» **WHAT YOU WILL DO**:
Where the word "accomplish" occurs in a line of the listing, please copy the line.

» **AVAILABLE DATA**:
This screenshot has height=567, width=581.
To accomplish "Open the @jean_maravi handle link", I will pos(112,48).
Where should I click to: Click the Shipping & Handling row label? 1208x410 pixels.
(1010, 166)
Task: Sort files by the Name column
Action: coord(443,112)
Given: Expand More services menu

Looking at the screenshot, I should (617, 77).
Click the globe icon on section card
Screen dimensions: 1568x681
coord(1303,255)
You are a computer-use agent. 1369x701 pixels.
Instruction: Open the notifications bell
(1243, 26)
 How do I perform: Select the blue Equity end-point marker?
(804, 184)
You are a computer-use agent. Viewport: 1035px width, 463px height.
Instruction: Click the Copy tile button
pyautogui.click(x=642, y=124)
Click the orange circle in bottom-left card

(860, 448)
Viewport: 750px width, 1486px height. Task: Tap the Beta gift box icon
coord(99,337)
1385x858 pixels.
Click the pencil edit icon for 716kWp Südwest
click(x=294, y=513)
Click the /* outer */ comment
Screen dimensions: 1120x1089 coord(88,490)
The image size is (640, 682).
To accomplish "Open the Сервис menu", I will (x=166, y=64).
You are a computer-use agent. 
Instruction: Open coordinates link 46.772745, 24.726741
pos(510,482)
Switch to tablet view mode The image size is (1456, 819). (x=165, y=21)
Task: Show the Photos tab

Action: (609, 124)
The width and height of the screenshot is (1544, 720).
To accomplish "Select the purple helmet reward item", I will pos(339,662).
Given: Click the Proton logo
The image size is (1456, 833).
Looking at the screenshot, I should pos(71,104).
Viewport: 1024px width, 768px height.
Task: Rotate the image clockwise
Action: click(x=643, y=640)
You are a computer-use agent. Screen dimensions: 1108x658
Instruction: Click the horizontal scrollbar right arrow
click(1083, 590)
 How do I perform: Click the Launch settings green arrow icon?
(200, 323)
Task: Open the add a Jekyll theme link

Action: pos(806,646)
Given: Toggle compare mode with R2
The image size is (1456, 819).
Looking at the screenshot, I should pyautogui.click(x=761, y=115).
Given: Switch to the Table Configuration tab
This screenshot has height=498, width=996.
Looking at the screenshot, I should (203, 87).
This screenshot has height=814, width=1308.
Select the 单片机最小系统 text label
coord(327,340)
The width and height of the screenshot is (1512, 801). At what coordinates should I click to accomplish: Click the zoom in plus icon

» **RESPONSE FOR THIS EXERCISE**:
To accomplish "Open the @jean_maravi handle link", I will pos(112,48).
To accomplish "Open the Сервис menu", I will (x=166, y=64).
To accomplish "Select the purple helmet reward item", I will pos(339,662).
The width and height of the screenshot is (1512, 801). At what coordinates should I click to accomplish: Click the zoom in plus icon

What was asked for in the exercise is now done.